I am the victim that Joe Jones was convicted for kidnapping with a knife and raping in 1985. Confirmation has been made through DNA that the true assailant has been found. This is a day I thought would never come. I want to thank Shaun Hittle for pursuing this matter. However, his articles have never been about the victim’s side of the story. In fact there have been some things printed that were not correct, but I was not asked before they went to print. For instance I was not even in the town the night Joe Jones was arrested. He was seen walking down the street the next night by my witnesses and that’s how he was arrested. I am writing this because these articles on this case are strictly one-sided and I believe it makes my witness and I feel like wolves. Shaun Hittle knows better than that but it never made it to print. These articles were going to be written no matter what it put the victims through. I believe when you open up people’s lives like this there should be more of a balance and a compassion for both sides and relate the hell that both sides have gone through. If that’s not going to be done at least get the details right. I know the big story here is about a wrongly convicted person which is big. My life has not been the same for the 26 years either. Not from living that night, to the release of Joe Jones in 1992, or since Shaun Hittle showed up about eight months ago out of nowhere to drag me through all this again.

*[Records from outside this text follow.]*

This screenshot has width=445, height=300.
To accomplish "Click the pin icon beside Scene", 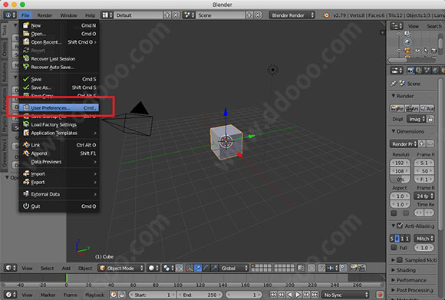I will tap(394, 84).
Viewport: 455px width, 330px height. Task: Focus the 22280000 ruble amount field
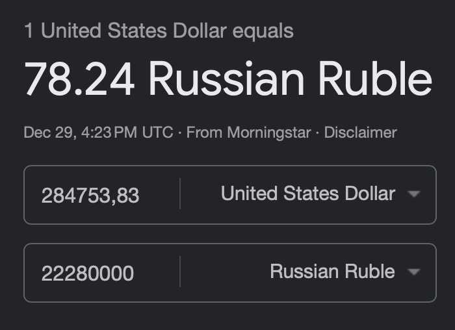pos(88,273)
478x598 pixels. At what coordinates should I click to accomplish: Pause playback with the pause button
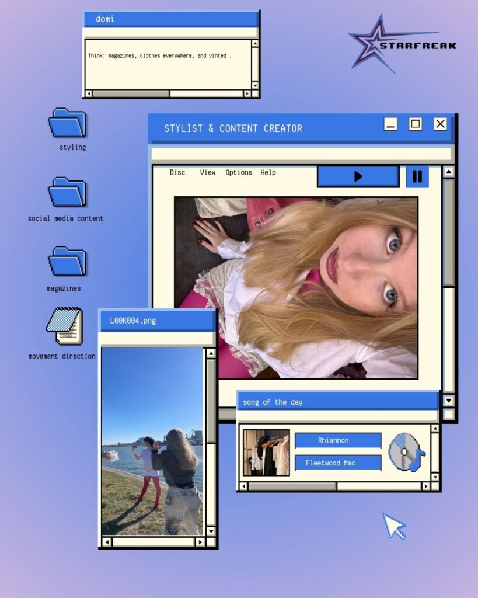tap(417, 176)
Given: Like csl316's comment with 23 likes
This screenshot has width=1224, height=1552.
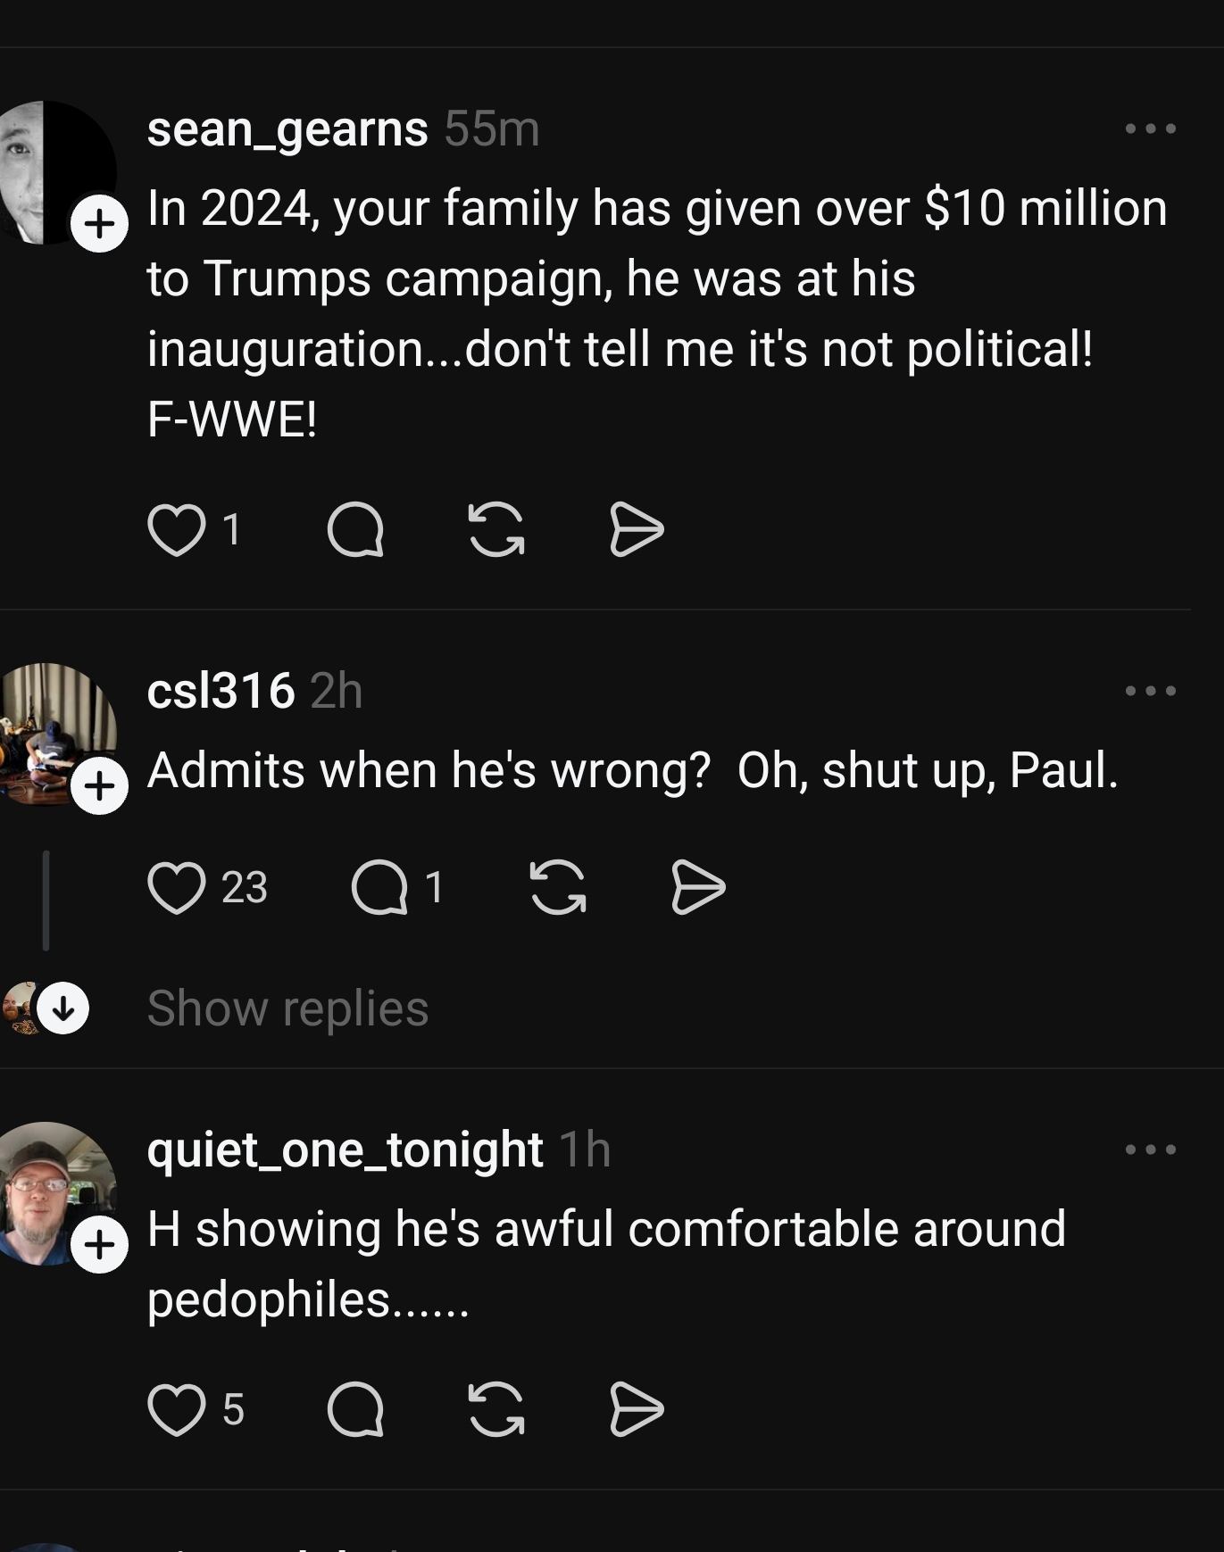Looking at the screenshot, I should click(x=176, y=887).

I must admit that I was pretty angry for the first few conversations with Mr. Hittle for opening this issue up again. It was a very large pill to swallow in 1992 when Joe Jones was released. Very hard back then to understand how a brand new scientific test could override three eyewitnesses. One of my witnesses was pulled from the car and thrown to the ground with that same knife pointed at her. The other saw this whole thing happen. I have no knowledge of any of the evidence still being held from that night to be able to be run through a databank. I, nor my witnesses, ever knew of another person out there committing the same types of crimes at knifepoint in the same area existed either. We did not know that there was a guy out there that some thought looked enough like Joe Jones to be his brother. After 1992, I thought my witness and I must be crazy, and no one was going to pay for what was done. No one was trying to make me feel better or offer any hope for closure. No one at the police department or D.A.’s office said they could keep looking. No one there was looking to solve an unsolved crime. No one there now, was even around back when this happened. Nothing happened till Shaun Hittle contacted them. When the databank became available my rape kit was not run through for a match. It was even said that these issues are not pursued usually unless the victim pursues the matter. What was I going to pursue? When these things were brought to light, I realized that we truly had made a very large mistake. Not just us, but some on the judicial side as well. I wrote Joe Jones at Christmas and told him I was very sorry he spent those years in prison and told him I had to admit that I was wrong. That we both were wronged and both had been through years of hell over this.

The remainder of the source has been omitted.